AQUACULTURE : LA MOTIVATION ET LA PASSION COMME COMPÉTENCES RECHERCHÉES

L’aquaculture est un secteur d’activité qui regroupe une multitude de professions, accessibles à différentes qualifications. Les emplois sont à pourvoir dès le CAP, et jusqu’au diplôme d’ingénieur.

L’aquaculture regroupe l’ensemble des activités de la production animale ou végétale en milieu aquatique. En revanche, cette filière ne regroupe pas les métiers et les activités du secteur de la pêche. Il en existe deux types : l’aquaculture marine, qui se pratique en bord de mer, et l’aquaculture en eau douce, qui se pratique en rivière et en étang. Elle concerne notamment les productions de poissons (pisciculture), les productions de coquillages (conchyliculture) avec l’ostréiculture (élevage des huîtres), l’halioticulture (élevage des ormeaux), la mytiliculture (élevage des moules) et la pectiniculture (élevage de coquilles Saint-Jacques ou de pétoncles), les productions de crustacés (astaciculture et pénéiculture), les productions de coraux (coraliculture) ou encore les productions d’algues (algoculture). En France métropolitaine, la conchyliculture est l’activité aquacole dominante (200 000 tonnes pour 774 millions d’euros), suivie par la pisciculture continentale (41 000 tonnes pour 180 millions d’euros).
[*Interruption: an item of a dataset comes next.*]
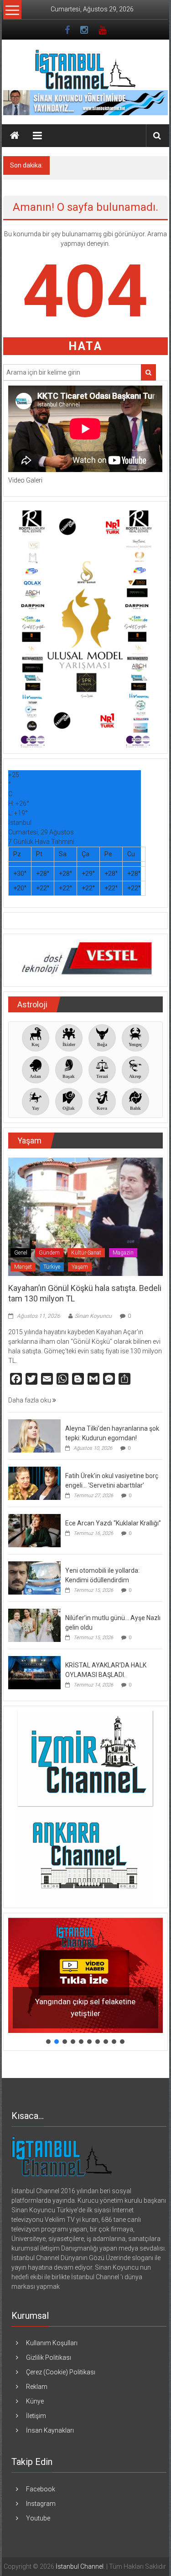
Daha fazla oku (30, 1400)
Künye (35, 2401)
Les derniers chiffres révèlent qu’environ 17 500 personnes travaillent dans le milieu de l’aquaculture, au sein de 2 735 entreprises. Ces sociétés proposent des métiers liés à la production (agent aquacole, technicien en aquaculture, aquaculteur, chef d’exploitation aquacole, responsable d’écloserie ou de parc de production...), et ceux en lien avec les milieux aquatiques (technicien de rivière, technicien responsable de l’entretien et la restauration des milieux aquatiques...).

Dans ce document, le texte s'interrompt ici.